According a survey released this week by the Brazilian Institute of Geography and Statistics (IGBE), numbers of people living in a situation of extreme poverty in Brazil has risen by almost 2 million within the last year, bringing the total number living in these conditions up to 15.3 million people.
This rise represents a 13% increase from the statistics recorded in 2017, when approximately 7% of all Brazilians were living below extreme poverty lines.
Speaking to news outlet G1, survey director André Simões put the dramatic increase down to deteriorations in the labour market following a boost in the agriculture industry, which does not generate many jobs.
“Work-related income makes up the majority of household income. Unemployment rates continue to be high this year, explaining why poverty has increased,” he told the Brazilian news outlet.
Geographically-speaking, Brazil’s most underprivileged areas can be found in the states that make up the northeast region of the country, with terrestrially diverse Maranhão registering as the poorest, where over half of the population live below the poverty line.
However, whilst this year’s IGBE survey indicated that poverty rates in all other areas of Brazil have proportionately increased compared to previous years, conditions in the north-east of the country have remained relatively stable.
In contrast, the state registering the lowest levels of poverty in Brazil is Santa Catarina, whose coastal capital, Florianopolis, is one of southern Brazil’s biggest tourist destinations. In Santa Catarina, just 8.5% of the population finds itself living below the poverty line.

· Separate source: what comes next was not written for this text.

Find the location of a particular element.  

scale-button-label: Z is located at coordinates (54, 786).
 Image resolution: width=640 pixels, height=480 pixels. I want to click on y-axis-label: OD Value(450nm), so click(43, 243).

One of the most significant observations the survey made, however, was the fact that there are approximately 27 million Brazilians living off less than the quarter of the country’s minimum wage, which currently sits at approximately $954 reais per year. In a country whose population was registered at around 209 million last year, recent calculations constitute a significant proportion of the population.
Nevertheless, the survey’s results are not entirely negative. According to the IGBE, figures show a reduction, albeit slight, in the wage gap between white and Afro-Brazilians.